Sport and life, especially the arty life, are not exactly analogous. One of the great things about sport is its cruel clarity: there is no such thing, for example, as a bad one-hundred-metre runner, or hopeless centre-half who got lucky; in sport, you get found out. Nor is there such a thing as an unknown genius striker starving in a garret somewhere, because the scouting system is foolproof. (Everyone gets watched). There are, however, plenty of bad actors or musicians or writers making a decent living, people who happened to be in the right place at the right time, or knew the right people, or whose talents have been misunderstood or overestimated. Even so, I think there is a real resonance in the Gus Caesar story: it contains a terrifying lesson for any aspirants who think that their own unshakeable sense of destiny (and again, this sense of destiny is not to be confused with arrogance–Gus Caesar was not an arrogant footballer) is significant. Gus must have known he was good, just as any pop band who has ever played the Marquee know they are destined for Madison Square Garden and an NME front cover, and just as any writer who has sent off a completed manuscript to Faber and Faber knows that he is two years away from the Booker. You trust that feeling with your life, you feel the strength and determination it gives you coursing through your veins like heroin… and it doesn’t mean anything at all.

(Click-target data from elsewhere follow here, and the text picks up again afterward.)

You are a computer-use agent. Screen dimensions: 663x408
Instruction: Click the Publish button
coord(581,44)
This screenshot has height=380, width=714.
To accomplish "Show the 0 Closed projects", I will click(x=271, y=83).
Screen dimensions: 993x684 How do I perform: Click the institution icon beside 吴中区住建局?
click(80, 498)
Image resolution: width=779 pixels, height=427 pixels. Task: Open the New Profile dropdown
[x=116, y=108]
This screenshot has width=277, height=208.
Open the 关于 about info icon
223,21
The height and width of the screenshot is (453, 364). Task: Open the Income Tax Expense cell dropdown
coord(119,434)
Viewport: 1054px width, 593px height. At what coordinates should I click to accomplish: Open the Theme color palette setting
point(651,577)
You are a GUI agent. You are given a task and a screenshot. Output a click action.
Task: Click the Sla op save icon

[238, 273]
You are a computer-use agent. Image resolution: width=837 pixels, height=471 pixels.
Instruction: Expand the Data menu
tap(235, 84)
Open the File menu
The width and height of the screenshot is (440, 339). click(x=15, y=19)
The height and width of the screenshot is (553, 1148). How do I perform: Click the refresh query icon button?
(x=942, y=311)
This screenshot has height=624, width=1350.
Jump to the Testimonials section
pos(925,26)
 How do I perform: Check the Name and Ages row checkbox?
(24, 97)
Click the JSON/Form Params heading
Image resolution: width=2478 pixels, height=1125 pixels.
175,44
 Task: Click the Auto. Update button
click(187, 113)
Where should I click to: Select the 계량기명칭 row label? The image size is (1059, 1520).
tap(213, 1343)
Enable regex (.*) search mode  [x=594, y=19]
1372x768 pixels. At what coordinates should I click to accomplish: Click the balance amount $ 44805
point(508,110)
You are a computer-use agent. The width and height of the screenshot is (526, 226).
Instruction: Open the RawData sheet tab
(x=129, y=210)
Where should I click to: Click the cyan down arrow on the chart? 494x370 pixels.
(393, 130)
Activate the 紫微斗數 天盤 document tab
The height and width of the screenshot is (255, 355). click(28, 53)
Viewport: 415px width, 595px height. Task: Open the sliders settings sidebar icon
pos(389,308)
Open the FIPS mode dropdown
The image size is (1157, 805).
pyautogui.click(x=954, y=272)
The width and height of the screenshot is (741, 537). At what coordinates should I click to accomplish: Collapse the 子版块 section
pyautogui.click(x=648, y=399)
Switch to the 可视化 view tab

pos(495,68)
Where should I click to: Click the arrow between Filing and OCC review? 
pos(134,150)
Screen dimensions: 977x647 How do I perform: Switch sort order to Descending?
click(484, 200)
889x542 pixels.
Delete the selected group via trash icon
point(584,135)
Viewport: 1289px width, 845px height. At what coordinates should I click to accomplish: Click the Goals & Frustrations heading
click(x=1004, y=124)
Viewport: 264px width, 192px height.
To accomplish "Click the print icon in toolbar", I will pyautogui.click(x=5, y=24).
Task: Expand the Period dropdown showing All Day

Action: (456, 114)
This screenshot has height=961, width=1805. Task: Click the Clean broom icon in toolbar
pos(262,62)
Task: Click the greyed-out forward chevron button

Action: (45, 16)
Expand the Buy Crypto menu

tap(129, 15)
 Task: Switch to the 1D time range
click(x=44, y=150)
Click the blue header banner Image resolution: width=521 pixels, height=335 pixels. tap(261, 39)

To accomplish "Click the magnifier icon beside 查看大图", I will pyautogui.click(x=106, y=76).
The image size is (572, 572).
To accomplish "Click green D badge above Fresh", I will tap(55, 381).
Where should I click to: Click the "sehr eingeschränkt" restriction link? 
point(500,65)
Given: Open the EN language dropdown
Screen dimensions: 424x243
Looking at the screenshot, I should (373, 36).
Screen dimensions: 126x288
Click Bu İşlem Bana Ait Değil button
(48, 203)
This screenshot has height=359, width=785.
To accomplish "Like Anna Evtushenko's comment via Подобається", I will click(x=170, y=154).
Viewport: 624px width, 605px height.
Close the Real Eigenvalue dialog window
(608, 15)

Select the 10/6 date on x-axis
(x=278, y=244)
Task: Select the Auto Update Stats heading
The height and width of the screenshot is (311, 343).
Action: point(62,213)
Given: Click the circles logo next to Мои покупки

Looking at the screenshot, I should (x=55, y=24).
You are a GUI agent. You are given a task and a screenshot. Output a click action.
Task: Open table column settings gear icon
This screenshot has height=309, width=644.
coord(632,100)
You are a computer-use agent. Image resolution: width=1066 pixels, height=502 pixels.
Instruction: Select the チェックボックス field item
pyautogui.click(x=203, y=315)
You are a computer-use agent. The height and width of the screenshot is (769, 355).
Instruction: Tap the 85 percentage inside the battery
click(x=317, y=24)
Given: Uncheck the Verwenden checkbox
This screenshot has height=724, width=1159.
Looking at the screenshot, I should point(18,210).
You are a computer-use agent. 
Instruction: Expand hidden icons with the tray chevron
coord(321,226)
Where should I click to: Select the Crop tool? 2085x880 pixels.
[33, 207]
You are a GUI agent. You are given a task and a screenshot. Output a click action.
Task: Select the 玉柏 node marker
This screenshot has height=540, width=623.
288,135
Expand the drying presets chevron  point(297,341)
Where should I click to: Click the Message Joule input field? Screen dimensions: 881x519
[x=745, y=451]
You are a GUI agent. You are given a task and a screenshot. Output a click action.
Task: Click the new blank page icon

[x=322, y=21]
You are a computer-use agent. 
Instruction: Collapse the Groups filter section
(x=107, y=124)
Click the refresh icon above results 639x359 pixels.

It’s a delicate balance that we must strike. We must always remain optimistic in our writing careers or else the rejection is enough to grind us down into the raw pulp of a human being. We must always remain confident in our writing abilities or the unfair, unwarranted, and uninformed criticism will reduce us to quivering jello at the sight of a blank sheet of paper. We must remain unwavering in our own feelings of literary destiny.
But, as Hornby points out, plenty of pro athletes are convinced of their own destiny as well. Every aspiring politician is convinced he’s the next Abe Lincoln or George Washington. I doubt too many of them say “you know, really, I’m just trying to emulate Dan Quayle.” And let’s not forget that all those people on American Idol really do, honestly, think they can sing. So the harsh reality is that some of us will not succeed in our endeavors.
There’s no easy answer to this conundrum. Except to keep slogging away, in spite of the odds and setbacks. I guess the sunny side to the story is that Gus Caesar, however his career might have ended, still accomplished something that the vast majority of people never achieve when he walked onto a First Division pitch.
We can only hope, dream, sweat, and bust our asses to be able to say the same thing.